When I finally listened to the Hadestown soundtrack, I didn’t know whether to dance or cry.
Hadestown is a retelling of the story of Orpheus, who walked into the underworld to get back his wife Eurydice. Hades agrees to let her leave with him, as long as she walks behind him on the journey, and he never looks back. Unfortunately, he looked back right at the end, nervous that she wasn’t following him and she slipped back into hell.
The musical really played up the psychological aspects of the journey out of hell. When told they could leave as long as he did not look back, Orpheus says: “It’s not a trick?”
“No, it’s a test,” answers Mr. Hermes. He goes on to explain that we need to dread “the dog that howls inside your head.” The song of the walk is filled with Orpheus’ doubts – who am I to get this deal from Hades? Would he really let us go?”
Does this sound familiar to you? Have you ever had a clear path, littered with obstacles of your own creation?
In the show, Orpheus is depicted as an extraordinary person, who could see the world as it ought to be, not as it is.

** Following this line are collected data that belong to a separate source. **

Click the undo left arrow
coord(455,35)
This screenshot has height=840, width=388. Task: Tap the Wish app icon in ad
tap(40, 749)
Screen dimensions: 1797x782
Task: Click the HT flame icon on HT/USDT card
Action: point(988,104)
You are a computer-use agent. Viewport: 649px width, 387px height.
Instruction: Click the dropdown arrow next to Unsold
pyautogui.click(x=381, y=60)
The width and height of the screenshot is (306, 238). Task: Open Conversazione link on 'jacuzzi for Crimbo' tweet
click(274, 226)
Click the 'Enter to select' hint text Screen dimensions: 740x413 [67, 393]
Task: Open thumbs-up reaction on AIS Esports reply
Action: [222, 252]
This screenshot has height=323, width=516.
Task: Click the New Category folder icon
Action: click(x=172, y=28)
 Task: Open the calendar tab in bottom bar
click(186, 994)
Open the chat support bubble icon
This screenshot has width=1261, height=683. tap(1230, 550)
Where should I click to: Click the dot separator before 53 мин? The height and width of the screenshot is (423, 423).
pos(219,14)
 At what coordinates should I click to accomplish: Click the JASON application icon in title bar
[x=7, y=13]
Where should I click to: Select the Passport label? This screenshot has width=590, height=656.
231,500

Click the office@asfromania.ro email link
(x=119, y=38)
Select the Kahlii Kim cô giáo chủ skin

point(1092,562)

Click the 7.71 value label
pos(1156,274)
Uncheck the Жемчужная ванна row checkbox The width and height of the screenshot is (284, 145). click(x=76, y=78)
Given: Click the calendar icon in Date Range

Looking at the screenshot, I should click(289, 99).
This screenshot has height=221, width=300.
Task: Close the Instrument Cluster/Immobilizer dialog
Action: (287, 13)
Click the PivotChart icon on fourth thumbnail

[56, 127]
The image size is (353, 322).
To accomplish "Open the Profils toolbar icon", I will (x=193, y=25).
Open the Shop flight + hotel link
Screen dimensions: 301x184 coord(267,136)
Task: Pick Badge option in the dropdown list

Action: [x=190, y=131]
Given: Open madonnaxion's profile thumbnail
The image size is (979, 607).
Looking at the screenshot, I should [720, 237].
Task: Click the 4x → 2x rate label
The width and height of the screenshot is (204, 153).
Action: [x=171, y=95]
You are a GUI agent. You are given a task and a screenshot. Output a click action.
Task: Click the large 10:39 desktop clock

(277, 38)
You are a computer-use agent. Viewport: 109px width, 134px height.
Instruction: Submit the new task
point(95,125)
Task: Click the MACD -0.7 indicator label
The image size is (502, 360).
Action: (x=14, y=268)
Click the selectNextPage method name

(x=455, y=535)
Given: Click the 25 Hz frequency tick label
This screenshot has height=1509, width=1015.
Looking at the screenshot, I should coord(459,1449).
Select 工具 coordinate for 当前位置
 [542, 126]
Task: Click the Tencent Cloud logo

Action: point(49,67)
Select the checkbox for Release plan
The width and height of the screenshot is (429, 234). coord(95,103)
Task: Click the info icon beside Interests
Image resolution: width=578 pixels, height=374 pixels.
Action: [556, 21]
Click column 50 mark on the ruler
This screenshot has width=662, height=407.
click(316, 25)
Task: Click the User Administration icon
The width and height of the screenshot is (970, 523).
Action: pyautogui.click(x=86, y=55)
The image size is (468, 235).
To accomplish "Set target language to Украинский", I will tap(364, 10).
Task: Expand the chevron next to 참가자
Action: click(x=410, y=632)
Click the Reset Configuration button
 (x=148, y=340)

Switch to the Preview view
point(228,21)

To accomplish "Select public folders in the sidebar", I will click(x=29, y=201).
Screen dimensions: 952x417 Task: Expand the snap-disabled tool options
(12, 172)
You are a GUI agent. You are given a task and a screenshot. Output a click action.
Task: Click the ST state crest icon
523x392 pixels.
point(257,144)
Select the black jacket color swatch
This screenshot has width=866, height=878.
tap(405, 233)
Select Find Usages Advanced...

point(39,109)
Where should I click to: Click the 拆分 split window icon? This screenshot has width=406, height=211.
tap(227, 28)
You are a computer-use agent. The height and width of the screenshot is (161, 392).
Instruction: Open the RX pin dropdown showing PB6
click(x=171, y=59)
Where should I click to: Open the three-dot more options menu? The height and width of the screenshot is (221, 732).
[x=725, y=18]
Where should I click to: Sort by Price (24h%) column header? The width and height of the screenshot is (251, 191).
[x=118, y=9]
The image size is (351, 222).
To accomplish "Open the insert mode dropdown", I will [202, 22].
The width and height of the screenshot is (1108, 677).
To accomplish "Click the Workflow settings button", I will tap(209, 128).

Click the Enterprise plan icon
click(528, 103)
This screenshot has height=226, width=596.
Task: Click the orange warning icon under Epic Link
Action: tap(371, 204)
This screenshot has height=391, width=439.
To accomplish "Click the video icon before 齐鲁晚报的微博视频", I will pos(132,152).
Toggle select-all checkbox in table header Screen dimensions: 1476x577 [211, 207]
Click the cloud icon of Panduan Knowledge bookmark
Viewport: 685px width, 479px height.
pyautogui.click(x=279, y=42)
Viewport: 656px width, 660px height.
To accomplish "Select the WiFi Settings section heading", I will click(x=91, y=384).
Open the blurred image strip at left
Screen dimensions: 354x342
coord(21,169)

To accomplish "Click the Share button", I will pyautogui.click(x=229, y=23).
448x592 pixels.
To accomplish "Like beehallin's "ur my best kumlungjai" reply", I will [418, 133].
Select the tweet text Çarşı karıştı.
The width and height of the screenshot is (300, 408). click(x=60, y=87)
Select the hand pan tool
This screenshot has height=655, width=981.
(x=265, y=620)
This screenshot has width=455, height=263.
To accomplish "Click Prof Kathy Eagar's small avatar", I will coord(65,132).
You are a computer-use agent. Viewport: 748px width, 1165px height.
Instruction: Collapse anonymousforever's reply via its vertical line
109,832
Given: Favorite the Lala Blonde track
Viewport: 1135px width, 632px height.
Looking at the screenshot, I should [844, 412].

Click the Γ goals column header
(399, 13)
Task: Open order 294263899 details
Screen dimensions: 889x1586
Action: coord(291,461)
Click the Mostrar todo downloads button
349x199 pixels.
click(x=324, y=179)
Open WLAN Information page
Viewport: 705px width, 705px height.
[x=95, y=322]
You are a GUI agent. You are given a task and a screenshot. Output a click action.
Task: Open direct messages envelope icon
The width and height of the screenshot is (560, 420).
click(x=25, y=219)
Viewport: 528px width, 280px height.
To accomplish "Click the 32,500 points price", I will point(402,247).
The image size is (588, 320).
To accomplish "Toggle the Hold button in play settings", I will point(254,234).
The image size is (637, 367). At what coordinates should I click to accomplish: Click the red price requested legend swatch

And, he could make others see it that way as well. Has there ever been a time with a bigger gap between the way the world is, and the way it ought to be? I suspect there has been, but not in my lifetime.
This is what Mussar is all about, looking within to see the way we ought to be, and working to close the gap step by step. And as we come toward wholeness ourselves, we are better positioned to heal the world along the way.
If you haven’t hear it before, give Hadestown a listen. The beauty of the music, and the vision of a world of all of us standing together made me want to dance and cry at the same time. Because now we need beauty, and a vision of what the world could be, even as we keep our eyes open to the world as it is today.
What are the Mussar Lessons From Hadestown that you are walking away with?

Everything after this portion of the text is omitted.